Entries excerpted from a collection
··········
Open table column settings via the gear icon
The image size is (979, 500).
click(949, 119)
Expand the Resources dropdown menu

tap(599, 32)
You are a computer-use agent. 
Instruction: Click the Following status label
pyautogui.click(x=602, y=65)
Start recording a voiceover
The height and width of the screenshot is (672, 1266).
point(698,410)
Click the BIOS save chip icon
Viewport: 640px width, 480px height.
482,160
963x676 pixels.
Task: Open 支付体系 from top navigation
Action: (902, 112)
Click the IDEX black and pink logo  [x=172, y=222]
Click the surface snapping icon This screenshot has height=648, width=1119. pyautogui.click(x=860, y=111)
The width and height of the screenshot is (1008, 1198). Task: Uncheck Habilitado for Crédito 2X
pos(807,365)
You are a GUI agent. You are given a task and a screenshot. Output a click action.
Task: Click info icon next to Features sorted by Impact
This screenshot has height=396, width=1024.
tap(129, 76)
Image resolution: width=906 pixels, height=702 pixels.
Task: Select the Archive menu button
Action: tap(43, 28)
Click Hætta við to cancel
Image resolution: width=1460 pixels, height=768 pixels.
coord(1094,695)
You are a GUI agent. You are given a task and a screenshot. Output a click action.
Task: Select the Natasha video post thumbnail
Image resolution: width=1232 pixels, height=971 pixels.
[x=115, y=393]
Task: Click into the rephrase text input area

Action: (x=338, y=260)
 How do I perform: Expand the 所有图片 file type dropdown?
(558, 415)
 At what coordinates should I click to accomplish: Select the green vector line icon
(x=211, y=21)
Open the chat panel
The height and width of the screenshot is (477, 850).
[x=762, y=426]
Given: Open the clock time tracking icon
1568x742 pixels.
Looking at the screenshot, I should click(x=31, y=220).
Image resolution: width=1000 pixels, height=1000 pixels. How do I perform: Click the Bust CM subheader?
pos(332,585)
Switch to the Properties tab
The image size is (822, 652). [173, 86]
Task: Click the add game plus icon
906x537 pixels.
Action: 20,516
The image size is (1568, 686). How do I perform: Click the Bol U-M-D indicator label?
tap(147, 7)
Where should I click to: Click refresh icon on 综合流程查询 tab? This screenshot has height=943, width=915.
··········
## Objective
Reproduce every entry above word for word, keeping the original order and line breaks.

## Solution for this task
Open table column settings via the gear icon
The image size is (979, 500).
click(949, 119)
Expand the Resources dropdown menu

tap(599, 32)
You are a computer-use agent. 
Instruction: Click the Following status label
pyautogui.click(x=602, y=65)
Start recording a voiceover
The height and width of the screenshot is (672, 1266).
point(698,410)
Click the BIOS save chip icon
Viewport: 640px width, 480px height.
482,160
963x676 pixels.
Task: Open 支付体系 from top navigation
Action: (902, 112)
Click the IDEX black and pink logo  [x=172, y=222]
Click the surface snapping icon This screenshot has height=648, width=1119. pyautogui.click(x=860, y=111)
The width and height of the screenshot is (1008, 1198). Task: Uncheck Habilitado for Crédito 2X
pos(807,365)
You are a GUI agent. You are given a task and a screenshot. Output a click action.
Task: Click info icon next to Features sorted by Impact
This screenshot has height=396, width=1024.
tap(129, 76)
Image resolution: width=906 pixels, height=702 pixels.
Task: Select the Archive menu button
Action: tap(43, 28)
Click Hætta við to cancel
Image resolution: width=1460 pixels, height=768 pixels.
coord(1094,695)
You are a GUI agent. You are given a task and a screenshot. Output a click action.
Task: Select the Natasha video post thumbnail
Image resolution: width=1232 pixels, height=971 pixels.
[x=115, y=393]
Task: Click into the rephrase text input area

Action: (x=338, y=260)
 How do I perform: Expand the 所有图片 file type dropdown?
(558, 415)
 At what coordinates should I click to accomplish: Select the green vector line icon
(x=211, y=21)
Open the chat panel
The height and width of the screenshot is (477, 850).
[x=762, y=426]
Given: Open the clock time tracking icon
1568x742 pixels.
Looking at the screenshot, I should click(x=31, y=220).
Image resolution: width=1000 pixels, height=1000 pixels. How do I perform: Click the Bust CM subheader?
pos(332,585)
Switch to the Properties tab
The image size is (822, 652). [173, 86]
Task: Click the add game plus icon
906x537 pixels.
Action: 20,516
The image size is (1568, 686). How do I perform: Click the Bol U-M-D indicator label?
tap(147, 7)
Where should I click to: Click refresh icon on 综合流程查询 tab? This screenshot has height=943, width=915.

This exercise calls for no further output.